Let’s say that during your most recent visit to the doctor, he or she informed you that they hadn’t taken a class in medicine in the past 20 years. Or, to make matters worse, they hadn’t even read a medical journal since earning their degree. Maybe you visited your lawyer or accountant, and neither of them had taken any updated courses since they earned their licenses to practice. You would probably be hesitant to allow any of these professionals to get anywhere near you, right?
You now have an idea of what professionals do to keep up with everything that is constantly happening with regards to their given occupations. In fact, virtually every profession requires that those who have earned a license to practice in that field must take a specified number of CE hours and resulting credits in order to continue to exercise their license in their state.
Doctors, Lawyers, Accountants and Such
These professionals are probably the most obvious of the many who are required to take continuing education coursework in order to continue their licenses to practice what they do.
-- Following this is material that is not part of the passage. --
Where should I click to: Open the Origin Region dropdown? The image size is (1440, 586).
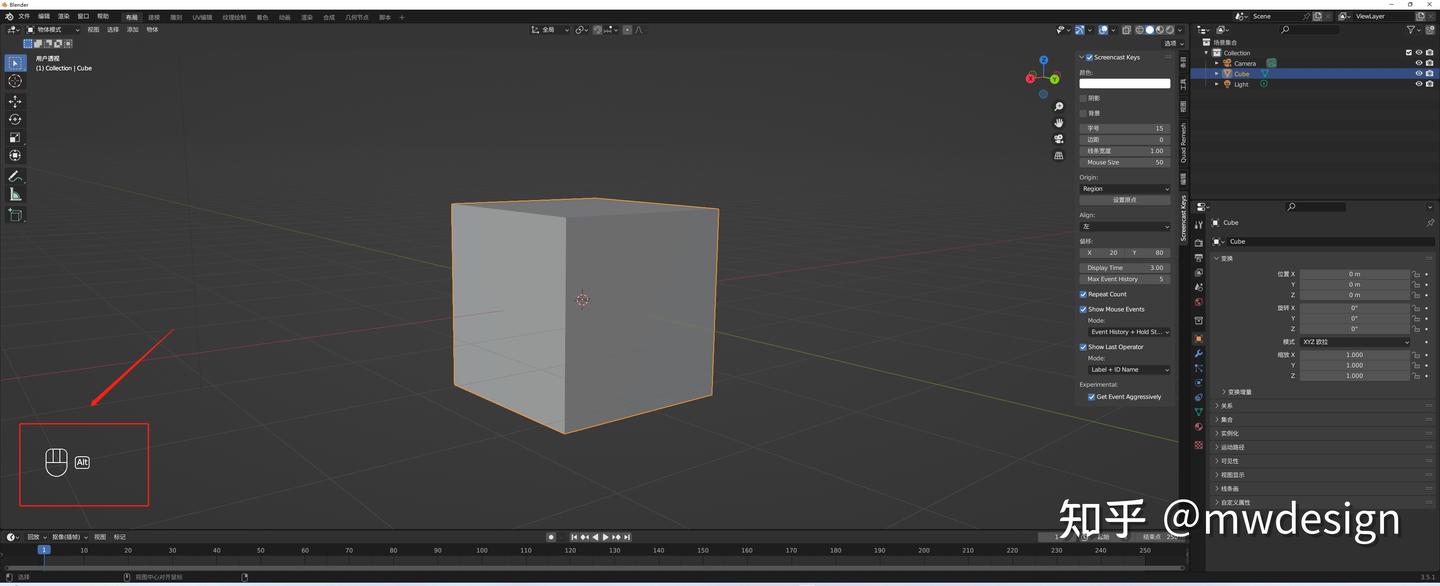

There are many occupations that require this, most within given periods of time after they have worked in a given field.
What are CE Credits and How Do They Benefit?
Earning CE credits is much like general adult education, except that coursework is aimed at a particular professional segment. Further, this coursework does not include what many would consider basics of learning such as literacy, English skills, and those courses that might be required in order to earn a GED certificate. Instead, professionals take these courses in order to keep their knowledge of their respective fields up-to-date and learn the latest advancements in their areas of expertise.
Coursework is often provided by divisions of the respective professional fields. When an accrediting group is in another area, the hours offered may be presented by a local organization such as a college or a university. For example, CPAs receive their CE credit via their professional organization, the American Institute for Certified Public Accountants (AICPA), which requires a certain number of hours per year in order to be able to continue practicing as a CPA. This coursework is offered by the AICPA at numerous colleges and universities throughout the country in order to make them available to all who qualify for these courses.